Raw data: Begin
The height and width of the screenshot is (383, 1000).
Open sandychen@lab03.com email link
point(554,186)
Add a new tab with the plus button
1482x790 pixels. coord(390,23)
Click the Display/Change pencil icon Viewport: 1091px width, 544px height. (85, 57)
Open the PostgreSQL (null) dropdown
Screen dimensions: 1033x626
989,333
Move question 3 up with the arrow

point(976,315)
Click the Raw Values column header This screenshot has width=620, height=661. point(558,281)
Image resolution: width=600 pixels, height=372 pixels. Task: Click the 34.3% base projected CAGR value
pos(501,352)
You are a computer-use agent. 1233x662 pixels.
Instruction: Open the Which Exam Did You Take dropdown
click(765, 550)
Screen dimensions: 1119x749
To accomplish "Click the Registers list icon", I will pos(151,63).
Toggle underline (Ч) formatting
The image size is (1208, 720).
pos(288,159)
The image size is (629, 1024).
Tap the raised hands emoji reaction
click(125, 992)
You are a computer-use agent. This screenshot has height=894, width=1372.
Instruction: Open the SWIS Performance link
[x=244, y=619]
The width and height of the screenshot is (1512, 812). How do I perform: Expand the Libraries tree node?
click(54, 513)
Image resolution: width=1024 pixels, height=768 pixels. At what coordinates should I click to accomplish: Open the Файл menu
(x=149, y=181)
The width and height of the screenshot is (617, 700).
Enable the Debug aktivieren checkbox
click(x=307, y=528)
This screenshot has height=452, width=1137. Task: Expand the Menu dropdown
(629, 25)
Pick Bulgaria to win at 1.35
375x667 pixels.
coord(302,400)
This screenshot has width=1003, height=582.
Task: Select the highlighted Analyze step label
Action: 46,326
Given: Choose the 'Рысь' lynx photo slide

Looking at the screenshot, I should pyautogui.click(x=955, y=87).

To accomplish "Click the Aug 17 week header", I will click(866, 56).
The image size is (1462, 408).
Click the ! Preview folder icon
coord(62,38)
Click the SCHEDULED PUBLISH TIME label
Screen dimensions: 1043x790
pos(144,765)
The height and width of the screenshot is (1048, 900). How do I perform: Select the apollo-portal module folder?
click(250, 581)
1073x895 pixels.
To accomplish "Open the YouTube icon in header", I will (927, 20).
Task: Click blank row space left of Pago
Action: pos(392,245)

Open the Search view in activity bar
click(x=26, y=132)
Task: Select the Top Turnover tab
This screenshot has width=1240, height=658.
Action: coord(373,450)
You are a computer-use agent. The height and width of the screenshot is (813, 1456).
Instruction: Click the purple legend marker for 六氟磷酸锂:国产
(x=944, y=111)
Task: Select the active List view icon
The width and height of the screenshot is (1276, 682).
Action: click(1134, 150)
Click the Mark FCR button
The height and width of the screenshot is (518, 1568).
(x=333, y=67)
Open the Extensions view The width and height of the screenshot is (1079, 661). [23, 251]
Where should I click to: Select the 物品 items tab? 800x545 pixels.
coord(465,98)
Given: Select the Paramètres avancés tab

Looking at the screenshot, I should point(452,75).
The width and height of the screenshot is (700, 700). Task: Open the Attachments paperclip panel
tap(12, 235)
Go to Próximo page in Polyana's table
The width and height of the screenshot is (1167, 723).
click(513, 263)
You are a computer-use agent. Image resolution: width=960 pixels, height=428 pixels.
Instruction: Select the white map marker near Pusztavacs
Raw data: End
Scan the listing for "agent" and copy out each line that has it.

You are a computer-use agent. 1233x662 pixels.
You are a computer-use agent. This screenshot has height=894, width=1372.
You are a computer-use agent. The height and width of the screenshot is (813, 1456).
You are a computer-use agent. Image resolution: width=960 pixels, height=428 pixels.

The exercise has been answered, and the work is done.